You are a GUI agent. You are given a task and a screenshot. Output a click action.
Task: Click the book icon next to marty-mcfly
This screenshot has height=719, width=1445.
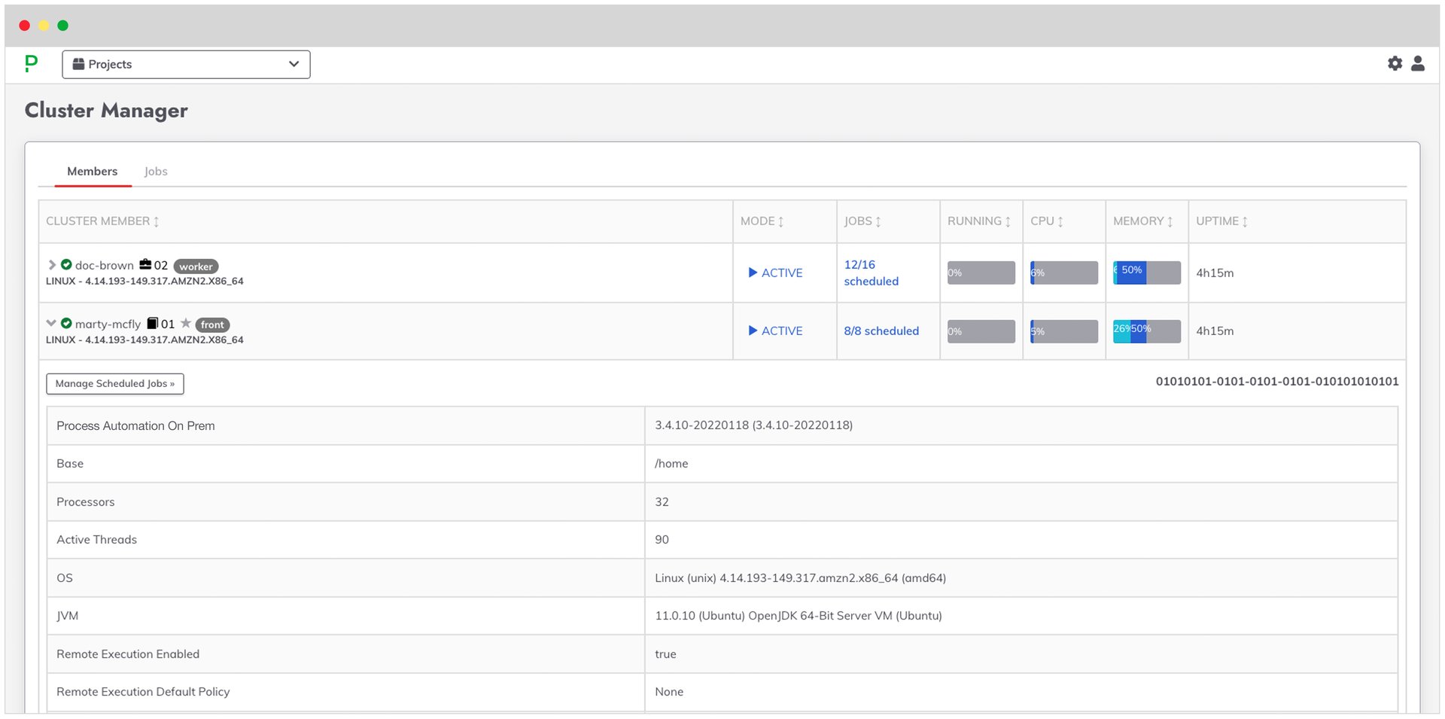tap(152, 324)
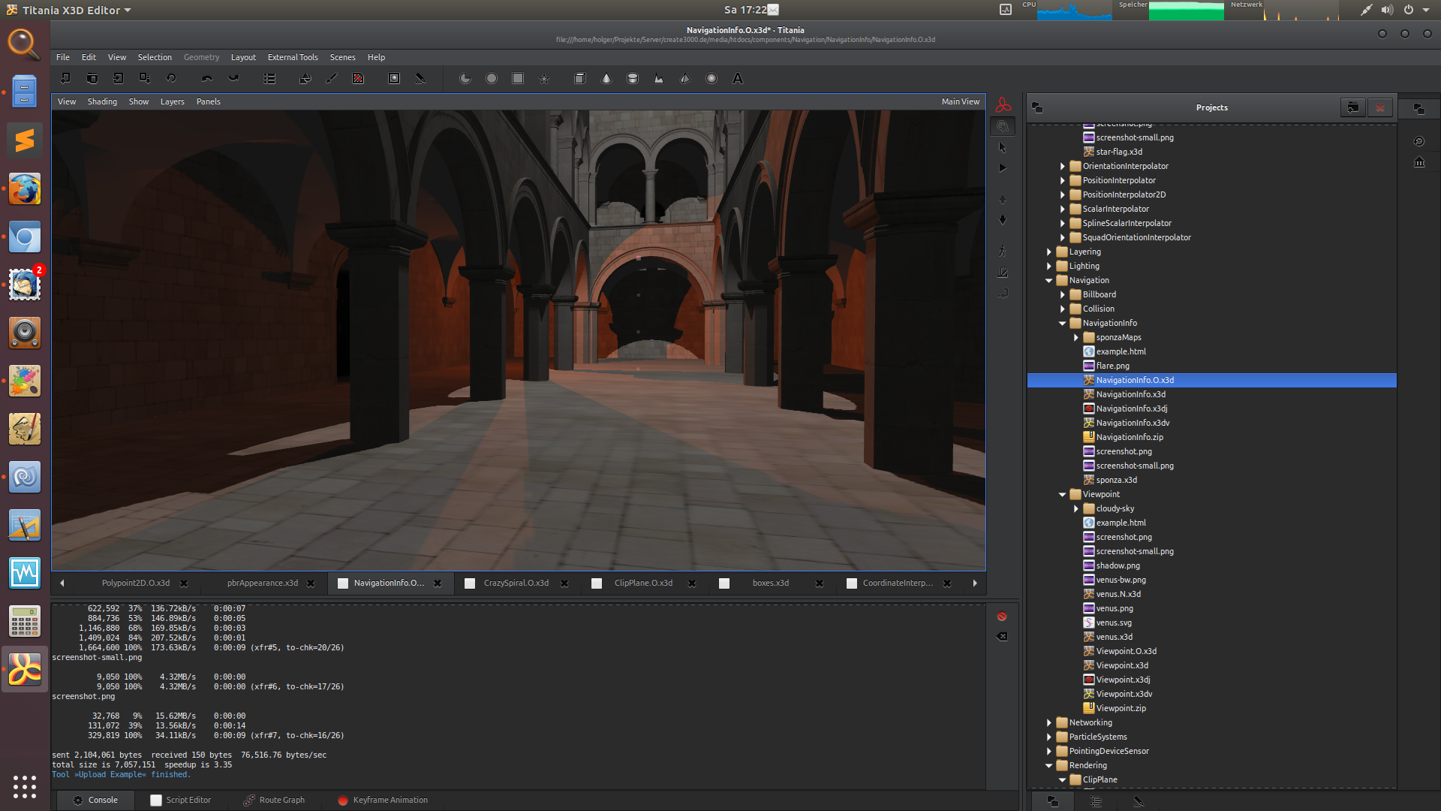Screen dimensions: 1441x811
Task: Switch to the Arrow selection tool
Action: point(1003,147)
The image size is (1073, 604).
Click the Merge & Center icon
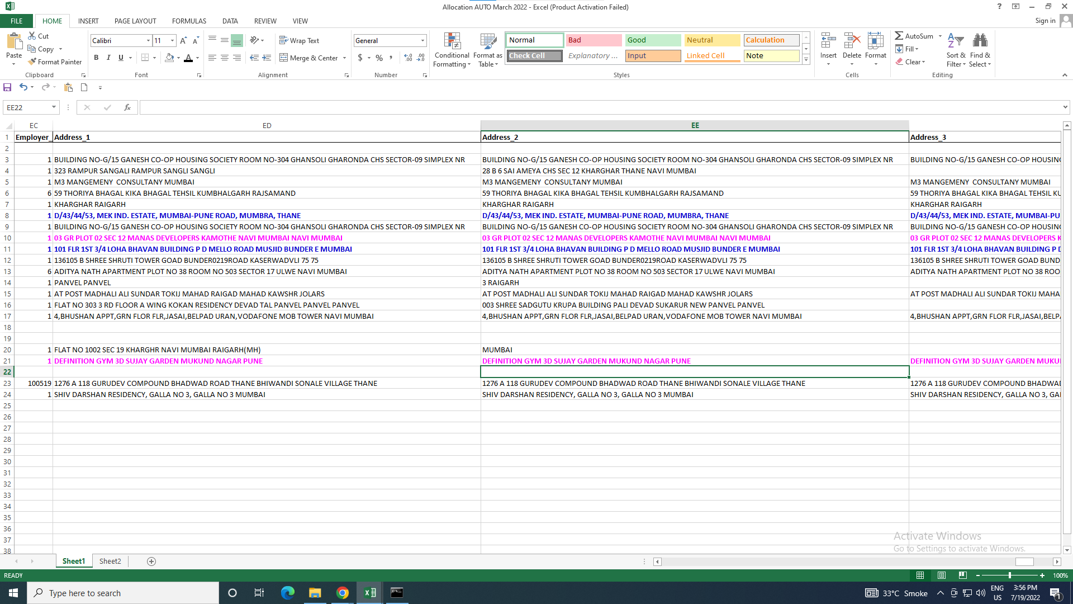click(284, 58)
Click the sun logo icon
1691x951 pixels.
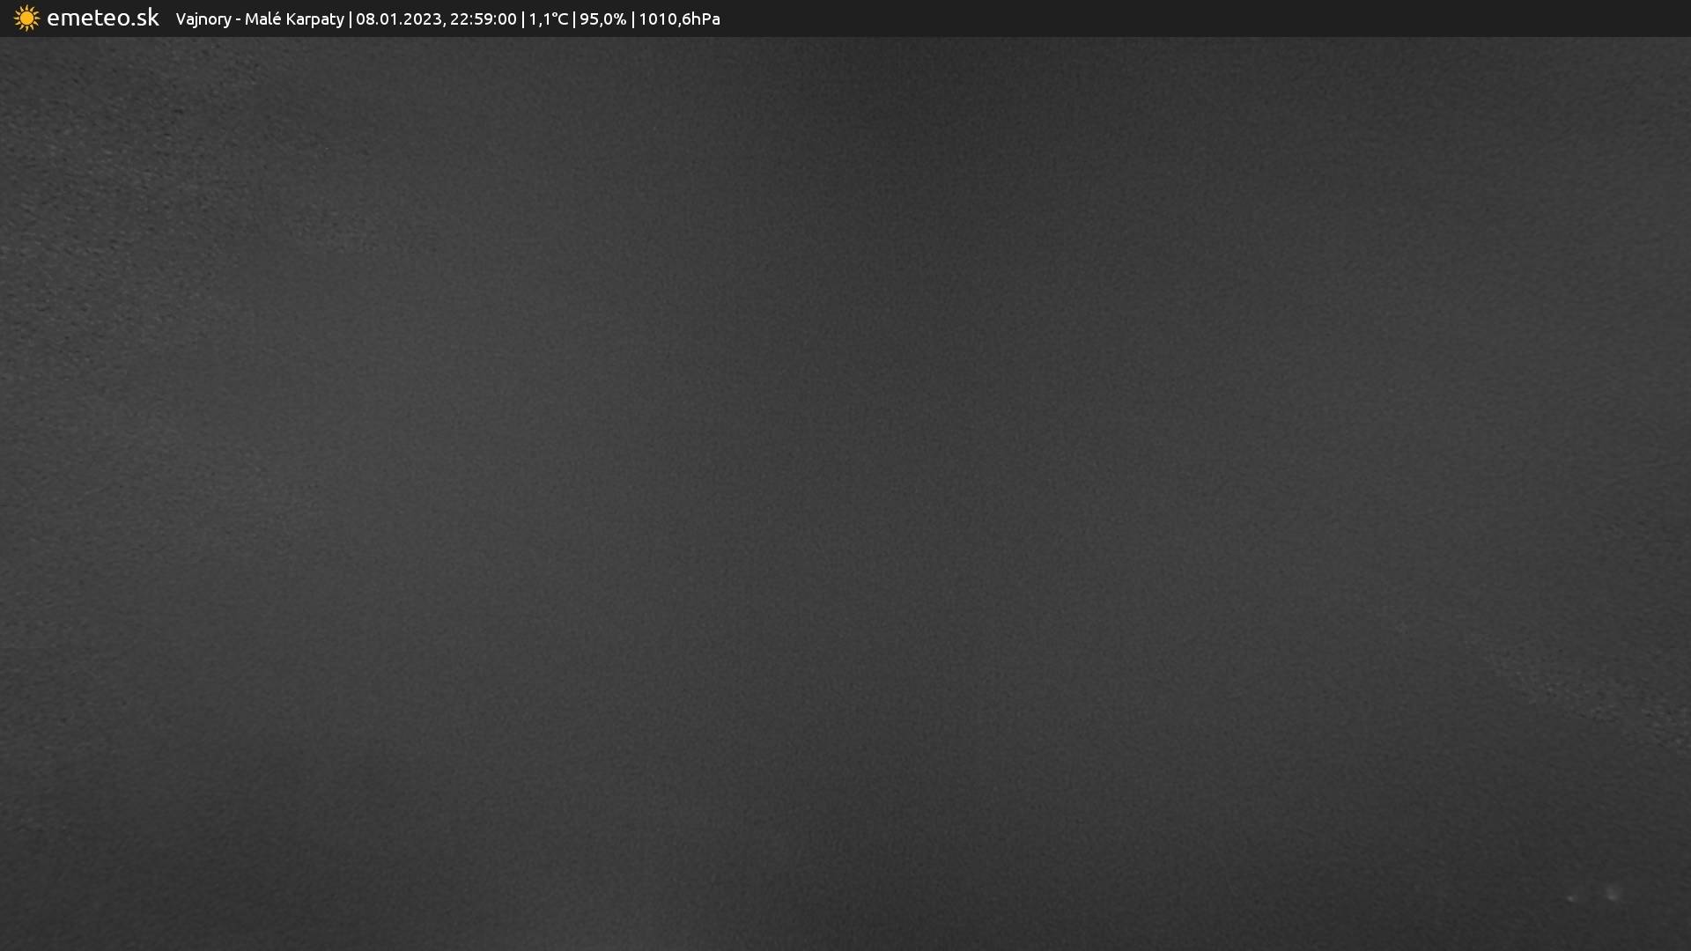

◆ **Brief**
Please reprint the whole listing exactly and omit its pictures.

◆ **Answer space**
You are a GUI agent. You are given a task and a screenshot. Output a click action.
Task: Click the book icon next to marty-mcfly
This screenshot has height=719, width=1445.
tap(152, 324)
Screen dimensions: 1441x811
Task: Switch to the Arrow selection tool
Action: point(1003,147)
The image size is (1073, 604).
Click the Merge & Center icon
click(284, 58)
Click the sun logo icon
1691x951 pixels.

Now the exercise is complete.